▶ [Exercise aim]:
From the line that contains "Screen dimensions: 2511x1095" to the final line of the entries, return every line exactly and leave out all others.

########

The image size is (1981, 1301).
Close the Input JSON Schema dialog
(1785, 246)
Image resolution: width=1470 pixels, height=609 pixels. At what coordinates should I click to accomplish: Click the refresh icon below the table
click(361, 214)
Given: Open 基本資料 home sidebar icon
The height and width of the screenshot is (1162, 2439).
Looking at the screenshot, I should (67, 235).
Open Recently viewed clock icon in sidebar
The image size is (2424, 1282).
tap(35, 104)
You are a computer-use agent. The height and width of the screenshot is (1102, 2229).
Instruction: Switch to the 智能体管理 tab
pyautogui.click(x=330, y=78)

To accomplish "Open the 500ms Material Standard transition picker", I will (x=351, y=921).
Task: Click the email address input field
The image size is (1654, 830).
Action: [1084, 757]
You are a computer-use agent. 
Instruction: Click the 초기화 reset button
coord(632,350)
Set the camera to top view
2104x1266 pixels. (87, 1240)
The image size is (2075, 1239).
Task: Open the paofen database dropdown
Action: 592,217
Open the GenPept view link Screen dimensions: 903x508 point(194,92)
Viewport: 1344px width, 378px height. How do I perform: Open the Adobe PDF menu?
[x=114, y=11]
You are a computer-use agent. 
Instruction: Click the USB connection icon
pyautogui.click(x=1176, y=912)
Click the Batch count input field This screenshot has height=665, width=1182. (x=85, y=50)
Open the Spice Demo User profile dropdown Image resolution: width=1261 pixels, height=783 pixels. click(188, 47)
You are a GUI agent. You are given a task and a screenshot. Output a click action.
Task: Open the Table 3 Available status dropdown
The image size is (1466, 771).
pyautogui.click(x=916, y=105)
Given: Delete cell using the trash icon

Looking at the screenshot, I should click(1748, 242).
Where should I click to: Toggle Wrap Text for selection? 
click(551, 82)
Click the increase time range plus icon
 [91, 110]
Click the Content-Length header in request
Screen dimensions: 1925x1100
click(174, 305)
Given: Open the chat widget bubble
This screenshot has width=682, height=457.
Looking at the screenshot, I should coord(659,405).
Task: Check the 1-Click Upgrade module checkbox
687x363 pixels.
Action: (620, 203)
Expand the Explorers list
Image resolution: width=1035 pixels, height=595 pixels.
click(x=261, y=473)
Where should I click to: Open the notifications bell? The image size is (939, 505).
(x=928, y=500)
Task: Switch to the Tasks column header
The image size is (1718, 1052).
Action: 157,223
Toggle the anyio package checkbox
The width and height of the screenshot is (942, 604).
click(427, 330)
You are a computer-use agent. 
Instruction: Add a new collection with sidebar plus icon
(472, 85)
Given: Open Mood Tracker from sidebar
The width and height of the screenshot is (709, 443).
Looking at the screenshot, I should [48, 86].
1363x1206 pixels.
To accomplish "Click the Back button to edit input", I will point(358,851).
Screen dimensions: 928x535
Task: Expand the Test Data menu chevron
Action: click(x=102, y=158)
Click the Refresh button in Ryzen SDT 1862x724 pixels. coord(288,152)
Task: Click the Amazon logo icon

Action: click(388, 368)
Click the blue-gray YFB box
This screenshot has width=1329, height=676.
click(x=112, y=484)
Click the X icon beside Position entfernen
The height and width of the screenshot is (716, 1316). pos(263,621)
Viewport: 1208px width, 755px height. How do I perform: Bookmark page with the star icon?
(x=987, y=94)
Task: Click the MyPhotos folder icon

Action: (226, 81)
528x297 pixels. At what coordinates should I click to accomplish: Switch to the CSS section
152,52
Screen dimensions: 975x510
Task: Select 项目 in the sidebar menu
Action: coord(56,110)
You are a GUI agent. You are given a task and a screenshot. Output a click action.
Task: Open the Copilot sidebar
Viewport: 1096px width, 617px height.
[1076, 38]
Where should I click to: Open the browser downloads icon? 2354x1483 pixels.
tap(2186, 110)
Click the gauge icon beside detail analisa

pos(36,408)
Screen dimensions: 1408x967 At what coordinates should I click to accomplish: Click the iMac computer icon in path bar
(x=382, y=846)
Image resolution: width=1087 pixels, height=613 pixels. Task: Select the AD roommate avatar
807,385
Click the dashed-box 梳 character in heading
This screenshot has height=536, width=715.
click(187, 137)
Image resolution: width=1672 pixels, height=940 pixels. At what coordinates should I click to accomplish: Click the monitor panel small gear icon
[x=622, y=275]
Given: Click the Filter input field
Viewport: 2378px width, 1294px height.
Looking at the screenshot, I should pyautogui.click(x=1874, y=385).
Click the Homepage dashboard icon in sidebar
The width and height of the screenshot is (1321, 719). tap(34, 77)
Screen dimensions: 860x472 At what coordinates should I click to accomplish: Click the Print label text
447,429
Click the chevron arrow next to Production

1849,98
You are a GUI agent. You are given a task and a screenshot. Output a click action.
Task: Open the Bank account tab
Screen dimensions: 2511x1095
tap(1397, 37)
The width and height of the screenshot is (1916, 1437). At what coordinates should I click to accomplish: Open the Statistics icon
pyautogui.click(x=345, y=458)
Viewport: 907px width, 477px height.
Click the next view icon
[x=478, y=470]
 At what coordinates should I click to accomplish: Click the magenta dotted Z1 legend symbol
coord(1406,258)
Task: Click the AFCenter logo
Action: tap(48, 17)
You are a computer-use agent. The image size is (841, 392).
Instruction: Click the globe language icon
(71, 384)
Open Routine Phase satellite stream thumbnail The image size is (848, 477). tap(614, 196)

########

▶ [Response area]:
Screen dimensions: 2511x1095
tap(1397, 37)
The width and height of the screenshot is (1916, 1437). At what coordinates should I click to accomplish: Open the Statistics icon
pyautogui.click(x=345, y=458)
Viewport: 907px width, 477px height.
Click the next view icon
[x=478, y=470]
 At what coordinates should I click to accomplish: Click the magenta dotted Z1 legend symbol
coord(1406,258)
Task: Click the AFCenter logo
Action: tap(48, 17)
You are a computer-use agent. The image size is (841, 392).
Instruction: Click the globe language icon
(71, 384)
Open Routine Phase satellite stream thumbnail The image size is (848, 477). tap(614, 196)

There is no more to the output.